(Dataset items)
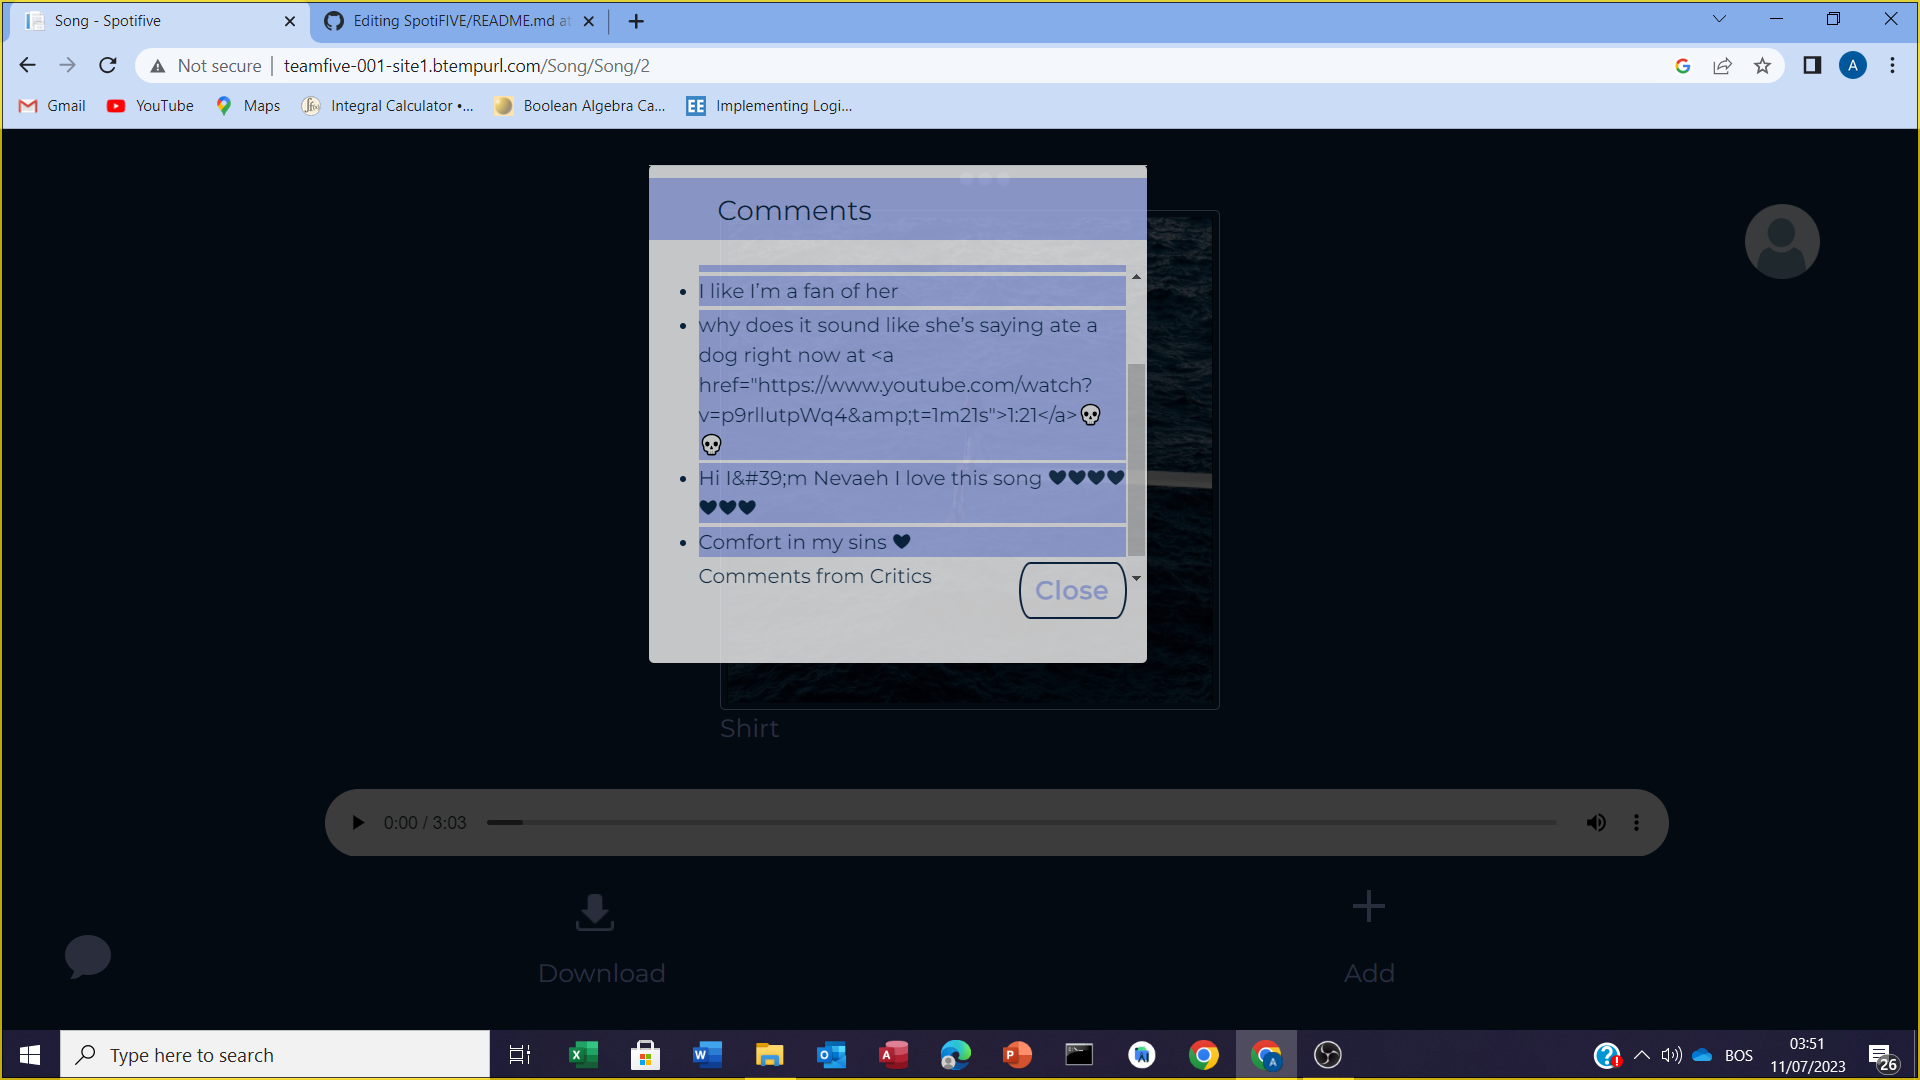Click the Windows search input field
Screen dimensions: 1920x1080
275,1054
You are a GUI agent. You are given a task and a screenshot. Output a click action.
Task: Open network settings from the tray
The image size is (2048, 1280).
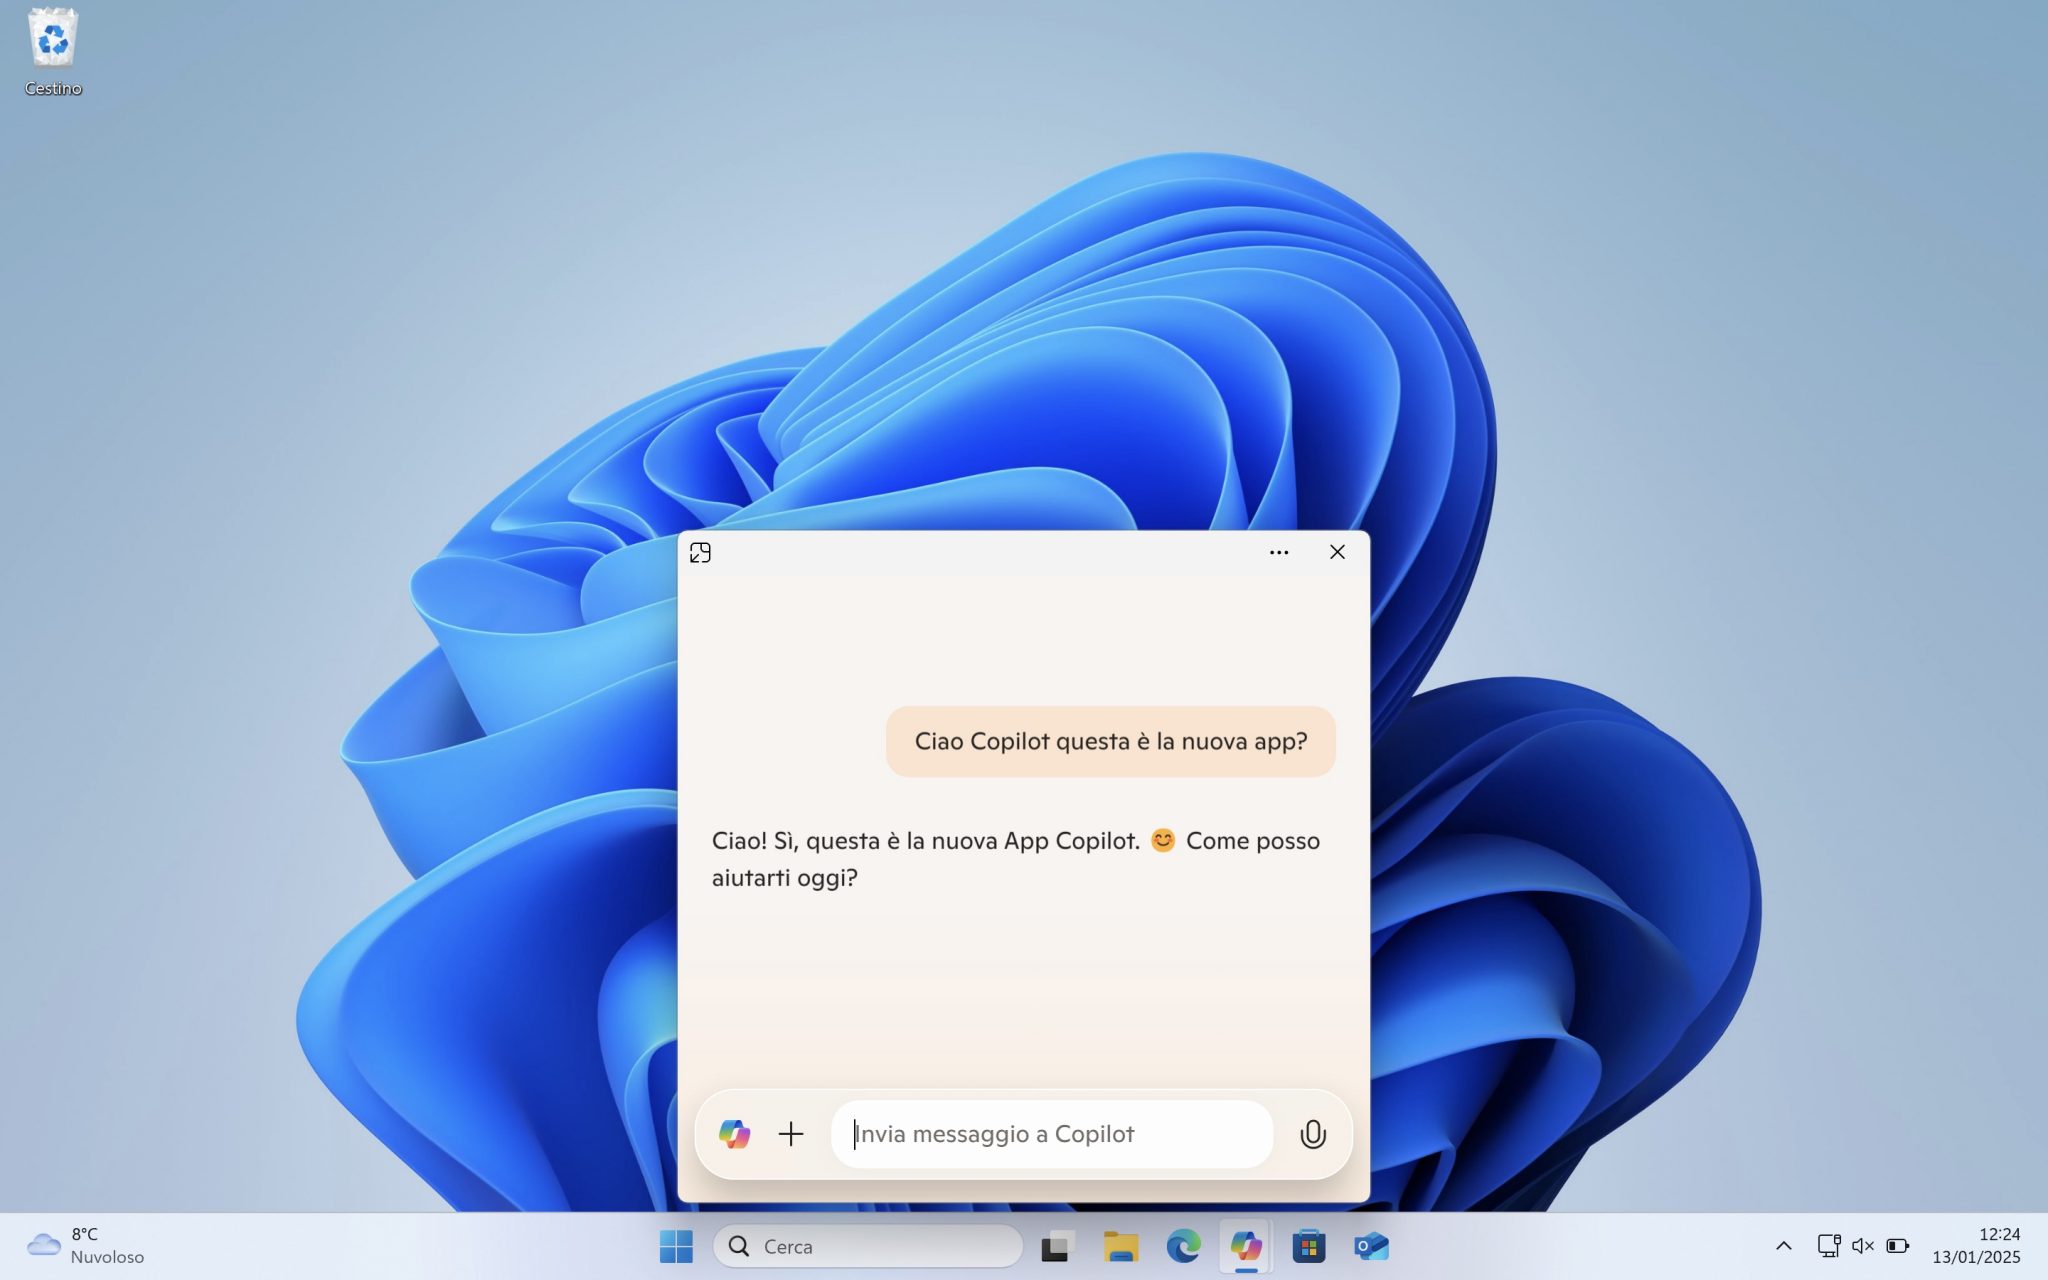[1830, 1246]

§ TASK DESCRIPTION:
Your task is to write out, exactly and without pictures, only the lines from the one holding "You are a GUI" to the last line of the data.

§ EXERCISE OUTPUT:
You are a GUI agent. You are given a task and a screenshot. Output a click action.
Task: Open network settings from the tray
The image size is (2048, 1280).
[1830, 1246]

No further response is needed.